Today’s racial tensions echoed in Wolfe’s The Bonfire of the Vanities

Tom Wolfe’s The Bonfire of the Vanitiesis a popular novel from the 80s with a over-arching plot element that still rings important today, 30 years later, especially where I live in St Louis.
The book has around a dozen or so main characters, the central being Sherman McCoy. McCoy is a wall street investor, who despite making a lot of money, still manages to live well above his means. He also lives hard, running around on his wife with Maria Ruskin. One night him and Maria get lost in a rough part of town, and when approached by a pair of young black men, they panic and race off in his Mercedes, but not before hitting one of the men. McCoy wants to immediately go to the police, but Maria refuses to, saying that it is her choice because she was driving.
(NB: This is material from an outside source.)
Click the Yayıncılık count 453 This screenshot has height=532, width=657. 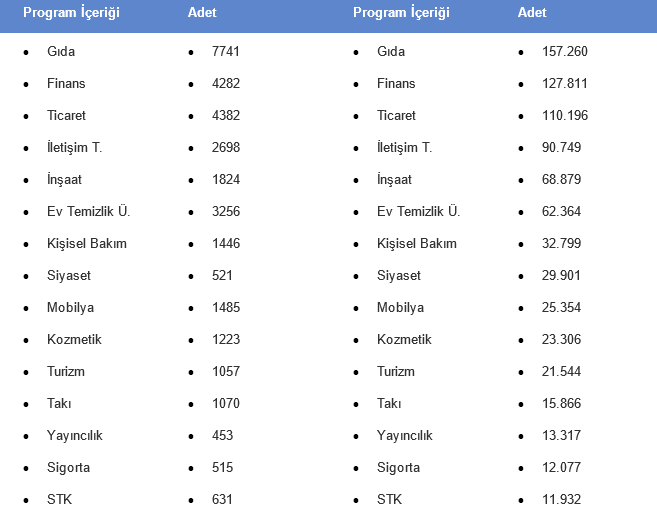222,435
Over the next few days, McCoy begins to think they got away with it, but a story pops up in the paper of a young black man in the hospital, the apparent victim of a hit-and-run. Henry Lamb is in a coma now, on death’s door, and the author of the story, Peter Fallow, is trying to get the word out there. Over the ensuing weeks, the black community is up in arms, especially as details get out that Lamb had previously identified the car as a Mercedes and the driver as white. Racials tensions are enflamed by a local black community leader, Reverend Bacon, who claims Lamb was a good kid on the rise, on his way to college, leaving the projects he was raised in. He wants the police to chase after this white man as hard as they chase the black criminals. McCoy feels the noose around him tightening as more and more details come out.
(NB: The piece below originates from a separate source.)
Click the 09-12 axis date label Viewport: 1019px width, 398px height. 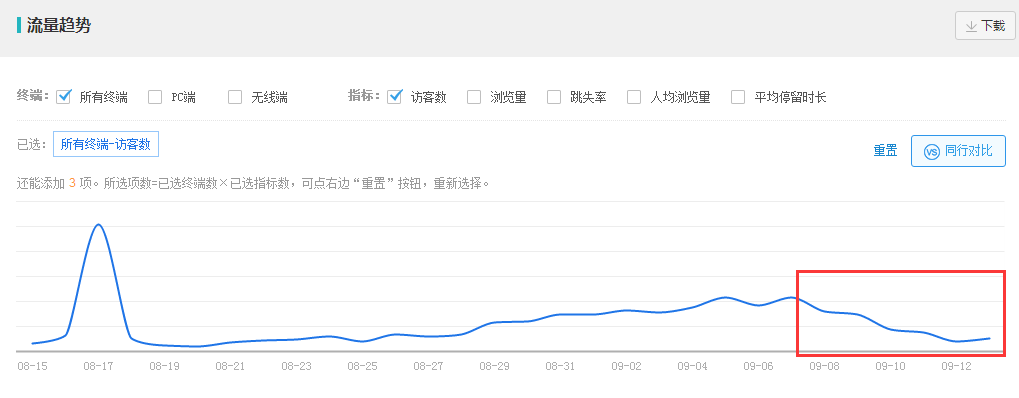[957, 366]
The final parts of the book, McCoy’s arrest and the further missing elements of the case, all evolve in the final chapters. In the end though, the sideshow of the trial becomes the headline, and poor Henry Lamb is mostly forgotten. In fact his eventual death is only a footnote in the novel, as it would be in the papers of today. The book ends rather abrubtly, as the news cycle has all ready moved on to something else, which again, is no different than what we see today.
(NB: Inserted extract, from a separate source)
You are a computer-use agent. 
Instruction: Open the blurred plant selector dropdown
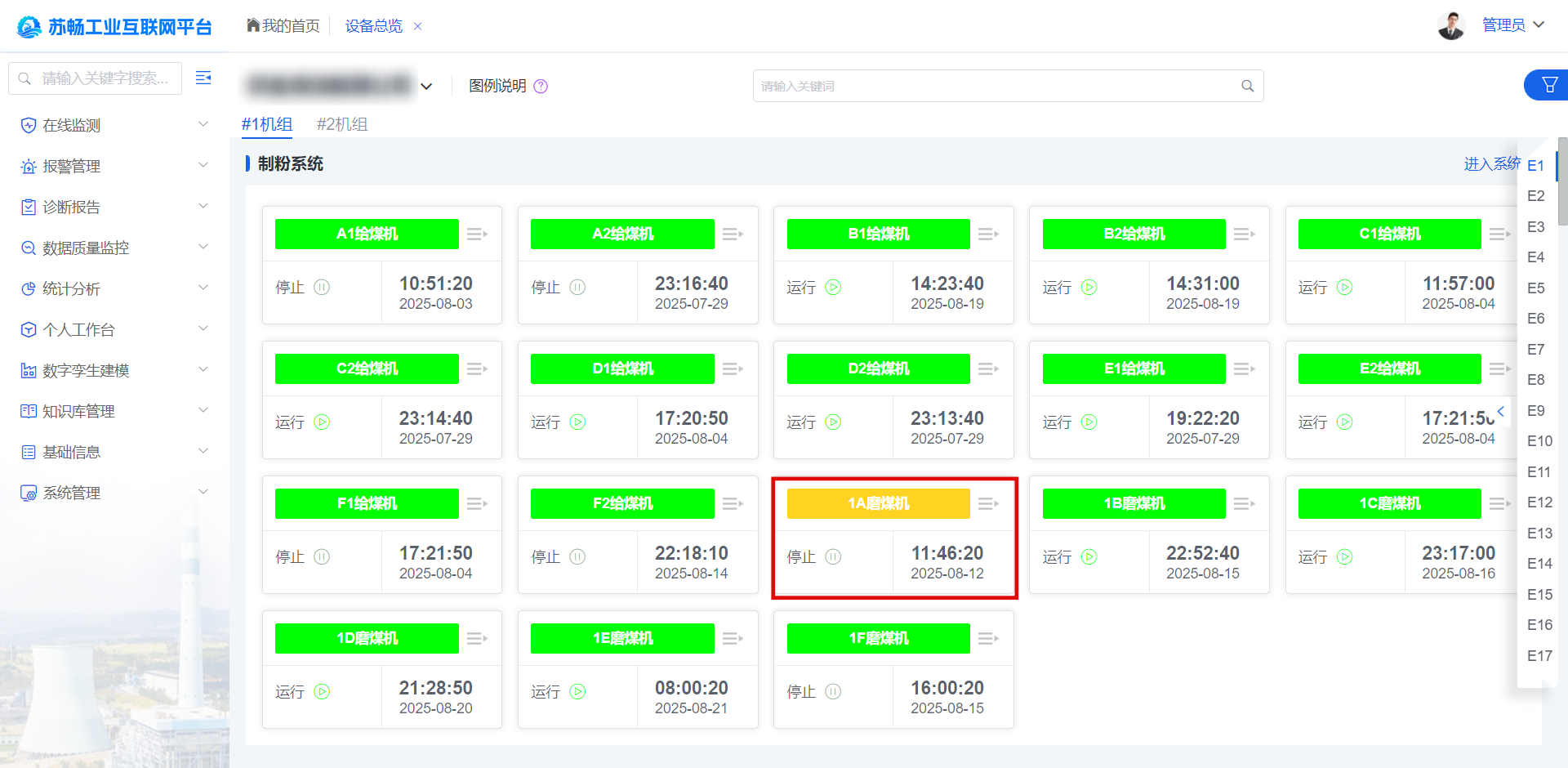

This is a great novel for even casual readers, and eye-opening for its context in today’s Black Lives Matter movements. Being written 30 years ago, it shows unfortunately not much has changed. I’ve left out much (it’s a long novel at 600+ pages), including many important elements and characters (the cops on the case, the D.A. trying to make a name for himself, McCoy’s lawyers and family). Well worth a read for fans of many genres.